**Your goal:**
Each line of the entries below that includes "computer" belongs in your answer.

Collected data entries:
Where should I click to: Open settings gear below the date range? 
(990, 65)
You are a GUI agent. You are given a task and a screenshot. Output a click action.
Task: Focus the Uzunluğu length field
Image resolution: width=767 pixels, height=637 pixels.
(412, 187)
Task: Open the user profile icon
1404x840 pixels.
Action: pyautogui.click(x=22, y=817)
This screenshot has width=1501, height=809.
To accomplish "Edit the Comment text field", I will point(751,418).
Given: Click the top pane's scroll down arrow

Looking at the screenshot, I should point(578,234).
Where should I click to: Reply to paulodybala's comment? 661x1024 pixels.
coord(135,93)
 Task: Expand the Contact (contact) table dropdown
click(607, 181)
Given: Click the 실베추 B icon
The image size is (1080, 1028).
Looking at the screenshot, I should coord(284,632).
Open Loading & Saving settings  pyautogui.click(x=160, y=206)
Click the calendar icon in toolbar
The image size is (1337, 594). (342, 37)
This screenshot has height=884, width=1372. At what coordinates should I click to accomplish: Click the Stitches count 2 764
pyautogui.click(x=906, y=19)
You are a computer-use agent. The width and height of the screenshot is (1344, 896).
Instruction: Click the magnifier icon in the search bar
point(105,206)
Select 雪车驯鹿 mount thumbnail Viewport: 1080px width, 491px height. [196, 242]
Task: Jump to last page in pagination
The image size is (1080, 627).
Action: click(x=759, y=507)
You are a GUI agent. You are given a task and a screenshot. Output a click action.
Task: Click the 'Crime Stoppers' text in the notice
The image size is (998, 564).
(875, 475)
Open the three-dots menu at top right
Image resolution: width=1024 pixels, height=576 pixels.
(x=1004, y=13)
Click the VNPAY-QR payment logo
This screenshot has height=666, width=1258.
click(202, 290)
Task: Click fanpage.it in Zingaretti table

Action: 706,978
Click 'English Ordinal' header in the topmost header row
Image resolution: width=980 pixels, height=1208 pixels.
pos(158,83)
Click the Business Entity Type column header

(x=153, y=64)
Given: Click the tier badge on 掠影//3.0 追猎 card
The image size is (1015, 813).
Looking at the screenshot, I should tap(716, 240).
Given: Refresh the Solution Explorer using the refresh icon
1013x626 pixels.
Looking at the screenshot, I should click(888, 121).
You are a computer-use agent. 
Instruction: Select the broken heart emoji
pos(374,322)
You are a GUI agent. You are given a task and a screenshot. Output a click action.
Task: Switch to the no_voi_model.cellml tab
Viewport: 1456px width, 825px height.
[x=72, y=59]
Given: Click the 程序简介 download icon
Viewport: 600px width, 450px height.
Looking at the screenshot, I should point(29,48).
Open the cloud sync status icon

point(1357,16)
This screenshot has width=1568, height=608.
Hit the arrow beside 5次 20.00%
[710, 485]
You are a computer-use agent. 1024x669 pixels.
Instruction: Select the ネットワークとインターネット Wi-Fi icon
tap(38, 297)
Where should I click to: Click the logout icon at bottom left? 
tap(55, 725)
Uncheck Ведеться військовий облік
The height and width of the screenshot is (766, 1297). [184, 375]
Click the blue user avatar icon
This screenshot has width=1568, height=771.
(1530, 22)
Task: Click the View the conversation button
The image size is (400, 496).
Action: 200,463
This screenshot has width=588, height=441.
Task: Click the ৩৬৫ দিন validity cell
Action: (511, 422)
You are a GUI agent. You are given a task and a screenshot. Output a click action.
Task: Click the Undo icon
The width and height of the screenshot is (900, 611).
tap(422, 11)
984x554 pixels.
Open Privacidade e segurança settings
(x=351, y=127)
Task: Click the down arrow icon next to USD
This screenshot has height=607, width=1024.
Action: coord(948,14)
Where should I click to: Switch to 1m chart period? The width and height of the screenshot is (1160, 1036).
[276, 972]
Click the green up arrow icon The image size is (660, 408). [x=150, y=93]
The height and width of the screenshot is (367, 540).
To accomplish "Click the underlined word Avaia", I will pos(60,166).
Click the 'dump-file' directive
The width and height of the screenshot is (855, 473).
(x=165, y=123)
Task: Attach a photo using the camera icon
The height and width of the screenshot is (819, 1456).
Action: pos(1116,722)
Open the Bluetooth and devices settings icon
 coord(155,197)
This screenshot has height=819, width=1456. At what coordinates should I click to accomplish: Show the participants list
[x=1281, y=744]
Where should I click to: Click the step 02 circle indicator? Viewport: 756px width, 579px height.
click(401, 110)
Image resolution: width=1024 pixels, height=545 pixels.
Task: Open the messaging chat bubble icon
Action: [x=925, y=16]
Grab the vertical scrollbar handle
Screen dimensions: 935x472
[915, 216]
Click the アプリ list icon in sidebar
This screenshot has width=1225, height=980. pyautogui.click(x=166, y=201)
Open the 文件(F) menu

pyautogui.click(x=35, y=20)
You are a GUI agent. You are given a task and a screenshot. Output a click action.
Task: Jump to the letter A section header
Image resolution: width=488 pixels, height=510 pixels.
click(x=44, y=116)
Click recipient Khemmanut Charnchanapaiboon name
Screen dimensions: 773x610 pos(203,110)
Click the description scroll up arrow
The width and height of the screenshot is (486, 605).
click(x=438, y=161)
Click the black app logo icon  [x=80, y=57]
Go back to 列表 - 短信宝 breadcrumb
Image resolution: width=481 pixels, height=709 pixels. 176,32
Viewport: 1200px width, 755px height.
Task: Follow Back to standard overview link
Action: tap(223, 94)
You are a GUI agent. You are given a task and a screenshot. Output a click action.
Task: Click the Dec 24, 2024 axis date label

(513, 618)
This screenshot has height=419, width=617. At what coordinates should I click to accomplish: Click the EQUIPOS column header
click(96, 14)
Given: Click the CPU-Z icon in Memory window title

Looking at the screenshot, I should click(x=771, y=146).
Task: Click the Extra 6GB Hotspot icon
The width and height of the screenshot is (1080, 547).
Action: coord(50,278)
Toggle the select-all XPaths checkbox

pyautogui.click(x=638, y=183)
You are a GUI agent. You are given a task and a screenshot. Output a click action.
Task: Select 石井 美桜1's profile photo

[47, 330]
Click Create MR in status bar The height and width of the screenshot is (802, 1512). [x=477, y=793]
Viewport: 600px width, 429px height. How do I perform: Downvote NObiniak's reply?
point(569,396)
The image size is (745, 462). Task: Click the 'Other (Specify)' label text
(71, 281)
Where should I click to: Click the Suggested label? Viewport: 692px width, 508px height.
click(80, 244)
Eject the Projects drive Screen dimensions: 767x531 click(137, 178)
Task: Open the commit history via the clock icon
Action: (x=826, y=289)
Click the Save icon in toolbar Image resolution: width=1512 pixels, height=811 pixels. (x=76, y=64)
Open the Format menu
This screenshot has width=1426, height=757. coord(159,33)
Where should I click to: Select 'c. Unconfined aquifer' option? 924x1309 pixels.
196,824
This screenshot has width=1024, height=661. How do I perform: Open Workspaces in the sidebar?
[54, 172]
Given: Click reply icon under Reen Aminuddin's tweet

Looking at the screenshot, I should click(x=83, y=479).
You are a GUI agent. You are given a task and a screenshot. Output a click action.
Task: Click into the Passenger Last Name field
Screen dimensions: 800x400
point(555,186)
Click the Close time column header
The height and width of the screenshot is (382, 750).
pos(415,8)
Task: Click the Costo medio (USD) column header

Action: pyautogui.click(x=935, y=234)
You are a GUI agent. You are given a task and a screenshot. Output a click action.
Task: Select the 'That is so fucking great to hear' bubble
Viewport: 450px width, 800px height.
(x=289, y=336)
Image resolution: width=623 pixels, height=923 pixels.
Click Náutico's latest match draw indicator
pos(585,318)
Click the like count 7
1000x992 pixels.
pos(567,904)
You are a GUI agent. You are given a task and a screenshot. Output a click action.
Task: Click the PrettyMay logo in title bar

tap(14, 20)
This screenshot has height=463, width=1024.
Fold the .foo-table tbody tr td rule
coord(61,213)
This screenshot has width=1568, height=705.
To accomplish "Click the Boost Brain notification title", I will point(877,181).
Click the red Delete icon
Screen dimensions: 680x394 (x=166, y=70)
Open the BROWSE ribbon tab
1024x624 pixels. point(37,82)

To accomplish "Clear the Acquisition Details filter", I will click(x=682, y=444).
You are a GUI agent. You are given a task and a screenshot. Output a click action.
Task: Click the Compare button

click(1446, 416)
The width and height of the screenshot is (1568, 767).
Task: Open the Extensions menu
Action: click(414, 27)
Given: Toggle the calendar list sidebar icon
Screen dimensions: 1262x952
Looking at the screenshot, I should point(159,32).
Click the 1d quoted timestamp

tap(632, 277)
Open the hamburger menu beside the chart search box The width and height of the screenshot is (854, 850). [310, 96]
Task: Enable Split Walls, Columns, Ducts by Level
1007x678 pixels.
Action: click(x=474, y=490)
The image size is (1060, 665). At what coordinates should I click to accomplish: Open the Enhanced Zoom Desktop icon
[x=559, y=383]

**Task response:**
You are a computer-use agent. The width and height of the screenshot is (1344, 896).
You are a computer-use agent. 
You are a computer-use agent. 1024x669 pixels.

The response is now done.